> [TASK PROMPT]: Which lines in the records below include the word "computer"? Report each of them in full.

[Stored records]
▽

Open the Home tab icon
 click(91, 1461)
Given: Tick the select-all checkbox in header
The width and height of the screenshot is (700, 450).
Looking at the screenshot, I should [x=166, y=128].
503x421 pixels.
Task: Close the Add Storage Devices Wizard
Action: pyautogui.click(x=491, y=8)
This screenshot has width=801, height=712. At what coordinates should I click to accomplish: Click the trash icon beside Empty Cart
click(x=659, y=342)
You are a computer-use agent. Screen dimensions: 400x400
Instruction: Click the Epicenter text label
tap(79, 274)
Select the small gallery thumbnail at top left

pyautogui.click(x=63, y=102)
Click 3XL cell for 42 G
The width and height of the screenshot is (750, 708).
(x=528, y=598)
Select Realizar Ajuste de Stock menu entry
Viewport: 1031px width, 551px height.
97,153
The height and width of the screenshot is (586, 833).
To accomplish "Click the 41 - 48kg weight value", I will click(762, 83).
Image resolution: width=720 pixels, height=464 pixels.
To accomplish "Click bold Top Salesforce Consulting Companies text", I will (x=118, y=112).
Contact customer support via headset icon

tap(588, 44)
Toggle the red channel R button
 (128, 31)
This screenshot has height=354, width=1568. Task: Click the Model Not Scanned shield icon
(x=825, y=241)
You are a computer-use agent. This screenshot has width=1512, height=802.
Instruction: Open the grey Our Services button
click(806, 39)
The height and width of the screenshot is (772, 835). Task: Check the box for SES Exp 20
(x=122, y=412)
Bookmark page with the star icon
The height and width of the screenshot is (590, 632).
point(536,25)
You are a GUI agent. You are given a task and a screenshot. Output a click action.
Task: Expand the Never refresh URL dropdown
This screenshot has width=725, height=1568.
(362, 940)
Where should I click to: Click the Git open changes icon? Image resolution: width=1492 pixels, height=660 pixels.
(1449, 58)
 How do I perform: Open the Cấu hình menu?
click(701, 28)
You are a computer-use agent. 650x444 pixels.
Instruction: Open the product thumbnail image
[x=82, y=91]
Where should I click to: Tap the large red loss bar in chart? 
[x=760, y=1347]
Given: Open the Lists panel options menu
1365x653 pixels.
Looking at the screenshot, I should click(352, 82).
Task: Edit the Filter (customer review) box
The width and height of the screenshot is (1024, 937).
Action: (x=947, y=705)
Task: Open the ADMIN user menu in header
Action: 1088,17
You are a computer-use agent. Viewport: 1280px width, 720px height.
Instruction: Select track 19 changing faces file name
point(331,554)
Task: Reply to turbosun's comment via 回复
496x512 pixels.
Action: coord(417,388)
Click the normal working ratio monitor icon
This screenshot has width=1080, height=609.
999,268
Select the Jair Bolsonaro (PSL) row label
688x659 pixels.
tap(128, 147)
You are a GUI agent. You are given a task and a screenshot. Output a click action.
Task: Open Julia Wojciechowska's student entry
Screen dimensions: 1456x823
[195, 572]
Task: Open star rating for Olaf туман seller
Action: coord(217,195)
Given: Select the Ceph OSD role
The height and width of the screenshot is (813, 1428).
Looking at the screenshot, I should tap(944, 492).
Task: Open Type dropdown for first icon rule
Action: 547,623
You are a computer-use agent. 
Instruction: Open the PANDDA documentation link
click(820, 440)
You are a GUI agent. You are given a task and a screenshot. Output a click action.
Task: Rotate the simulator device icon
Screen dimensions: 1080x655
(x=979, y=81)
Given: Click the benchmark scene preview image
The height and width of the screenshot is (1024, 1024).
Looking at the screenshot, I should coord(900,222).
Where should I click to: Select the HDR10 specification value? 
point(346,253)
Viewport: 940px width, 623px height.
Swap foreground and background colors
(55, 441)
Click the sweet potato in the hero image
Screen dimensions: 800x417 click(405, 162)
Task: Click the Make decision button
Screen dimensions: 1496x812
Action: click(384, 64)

△

> [ANSWER SECTION]:
You are a computer-use agent. Screen dimensions: 400x400
You are a computer-use agent. This screenshot has width=1512, height=802.
You are a computer-use agent. 650x444 pixels.
You are a computer-use agent. Viewport: 1280px width, 720px height.
You are a computer-use agent. 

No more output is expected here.